**What to produce**. Take the entries below and print all of them exactly, please.

**Material to process**.

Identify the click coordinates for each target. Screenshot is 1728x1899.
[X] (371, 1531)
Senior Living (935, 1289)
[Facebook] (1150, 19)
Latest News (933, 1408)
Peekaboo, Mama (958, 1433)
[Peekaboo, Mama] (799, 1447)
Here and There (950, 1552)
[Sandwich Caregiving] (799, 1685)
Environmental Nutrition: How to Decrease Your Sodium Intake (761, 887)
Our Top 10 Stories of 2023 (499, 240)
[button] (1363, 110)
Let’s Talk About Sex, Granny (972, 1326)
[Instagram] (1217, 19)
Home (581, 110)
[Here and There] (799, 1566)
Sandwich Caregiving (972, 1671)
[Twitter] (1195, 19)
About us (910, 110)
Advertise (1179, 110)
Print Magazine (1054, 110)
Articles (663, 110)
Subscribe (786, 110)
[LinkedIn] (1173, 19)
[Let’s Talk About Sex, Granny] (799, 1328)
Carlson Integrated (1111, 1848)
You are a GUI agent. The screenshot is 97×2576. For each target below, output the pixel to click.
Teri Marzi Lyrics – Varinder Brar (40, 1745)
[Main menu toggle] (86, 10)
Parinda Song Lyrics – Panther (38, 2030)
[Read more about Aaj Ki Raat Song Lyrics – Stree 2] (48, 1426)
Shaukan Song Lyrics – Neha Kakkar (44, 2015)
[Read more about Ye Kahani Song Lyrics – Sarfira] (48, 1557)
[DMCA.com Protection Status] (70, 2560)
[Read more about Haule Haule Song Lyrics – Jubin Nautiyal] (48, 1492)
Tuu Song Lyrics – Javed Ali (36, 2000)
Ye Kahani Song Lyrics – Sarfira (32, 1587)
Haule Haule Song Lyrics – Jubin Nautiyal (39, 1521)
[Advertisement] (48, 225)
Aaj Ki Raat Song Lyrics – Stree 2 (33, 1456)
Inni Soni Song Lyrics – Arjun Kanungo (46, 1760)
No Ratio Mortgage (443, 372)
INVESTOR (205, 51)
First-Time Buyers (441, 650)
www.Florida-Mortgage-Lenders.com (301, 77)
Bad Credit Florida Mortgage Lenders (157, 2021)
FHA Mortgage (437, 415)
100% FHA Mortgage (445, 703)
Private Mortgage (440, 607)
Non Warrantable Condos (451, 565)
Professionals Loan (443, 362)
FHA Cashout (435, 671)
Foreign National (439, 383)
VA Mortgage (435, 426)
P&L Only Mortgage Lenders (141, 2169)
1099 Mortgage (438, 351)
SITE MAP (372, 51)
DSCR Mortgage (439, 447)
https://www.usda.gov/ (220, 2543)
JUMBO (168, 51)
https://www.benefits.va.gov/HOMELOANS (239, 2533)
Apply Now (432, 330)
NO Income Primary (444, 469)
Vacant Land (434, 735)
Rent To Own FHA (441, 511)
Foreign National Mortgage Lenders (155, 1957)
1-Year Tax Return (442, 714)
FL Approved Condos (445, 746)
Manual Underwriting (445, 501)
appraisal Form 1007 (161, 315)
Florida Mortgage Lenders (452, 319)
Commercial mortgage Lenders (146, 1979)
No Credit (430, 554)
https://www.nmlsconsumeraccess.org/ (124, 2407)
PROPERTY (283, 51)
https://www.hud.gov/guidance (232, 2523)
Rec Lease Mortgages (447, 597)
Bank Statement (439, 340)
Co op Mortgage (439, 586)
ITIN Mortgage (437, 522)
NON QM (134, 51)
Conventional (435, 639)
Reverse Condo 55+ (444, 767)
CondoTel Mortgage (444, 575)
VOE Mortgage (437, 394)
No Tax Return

**Result**.
Identify the click coordinates for each target. Screenshot is 1728x1899.
[X] (371, 1531)
Senior Living (935, 1289)
[Facebook] (1150, 19)
Latest News (933, 1408)
Peekaboo, Mama (958, 1433)
[Peekaboo, Mama] (799, 1447)
Here and There (950, 1552)
[Sandwich Caregiving] (799, 1685)
Environmental Nutrition: How to Decrease Your Sodium Intake (761, 887)
Our Top 10 Stories of 2023 (499, 240)
[button] (1363, 110)
Let’s Talk About Sex, Granny (972, 1326)
[Instagram] (1217, 19)
Home (581, 110)
[Here and There] (799, 1566)
Sandwich Caregiving (972, 1671)
[Twitter] (1195, 19)
About us (910, 110)
Advertise (1179, 110)
Print Magazine (1054, 110)
Articles (663, 110)
Subscribe (786, 110)
[LinkedIn] (1173, 19)
[Let’s Talk About Sex, Granny] (799, 1328)
Carlson Integrated (1111, 1848)
You are a GUI agent. The screenshot is 97×2576. For each target below, output the pixel to click.
Teri Marzi Lyrics – Varinder Brar (40, 1745)
[Main menu toggle] (86, 10)
Parinda Song Lyrics – Panther (38, 2030)
[Read more about Aaj Ki Raat Song Lyrics – Stree 2] (48, 1426)
Shaukan Song Lyrics – Neha Kakkar (44, 2015)
[Read more about Ye Kahani Song Lyrics – Sarfira] (48, 1557)
[DMCA.com Protection Status] (70, 2560)
[Read more about Haule Haule Song Lyrics – Jubin Nautiyal] (48, 1492)
Tuu Song Lyrics – Javed Ali (36, 2000)
Ye Kahani Song Lyrics – Sarfira (32, 1587)
Haule Haule Song Lyrics – Jubin Nautiyal (39, 1521)
[Advertisement] (48, 225)
Aaj Ki Raat Song Lyrics – Stree 2 (33, 1456)
Inni Soni Song Lyrics – Arjun Kanungo (46, 1760)
No Ratio Mortgage (443, 372)
INVESTOR (205, 51)
First-Time Buyers (441, 650)
www.Florida-Mortgage-Lenders.com (301, 77)
Bad Credit Florida Mortgage Lenders (157, 2021)
FHA Mortgage (437, 415)
100% FHA Mortgage (445, 703)
Private Mortgage (440, 607)
Non Warrantable Condos (451, 565)
Professionals Loan (443, 362)
FHA Cashout (435, 671)
Foreign National (439, 383)
VA Mortgage (435, 426)
P&L Only Mortgage Lenders (141, 2169)
1099 Mortgage (438, 351)
SITE MAP (372, 51)
DSCR Mortgage (439, 447)
https://www.usda.gov/ (220, 2543)
JUMBO (168, 51)
https://www.benefits.va.gov/HOMELOANS (239, 2533)
Apply Now (432, 330)
NO Income Primary (444, 469)
Vacant Land (434, 735)
Rent To Own FHA (441, 511)
Foreign National Mortgage Lenders (155, 1957)
1-Year Tax Return (442, 714)
FL Approved Condos (445, 746)
Manual Underwriting (445, 501)
appraisal Form 1007 (161, 315)
Florida Mortgage Lenders (452, 319)
Commercial mortgage Lenders (146, 1979)
No Credit (430, 554)
https://www.nmlsconsumeraccess.org/ (124, 2407)
PROPERTY (283, 51)
https://www.hud.gov/guidance (232, 2523)
Rec Lease Mortgages (447, 597)
Bank Statement (439, 340)
Co op Mortgage (439, 586)
ITIN Mortgage (437, 522)
NON QM (134, 51)
Conventional (435, 639)
Reverse Condo 55+ (444, 767)
CondoTel Mortgage (444, 575)
VOE Mortgage (437, 394)
No Tax Return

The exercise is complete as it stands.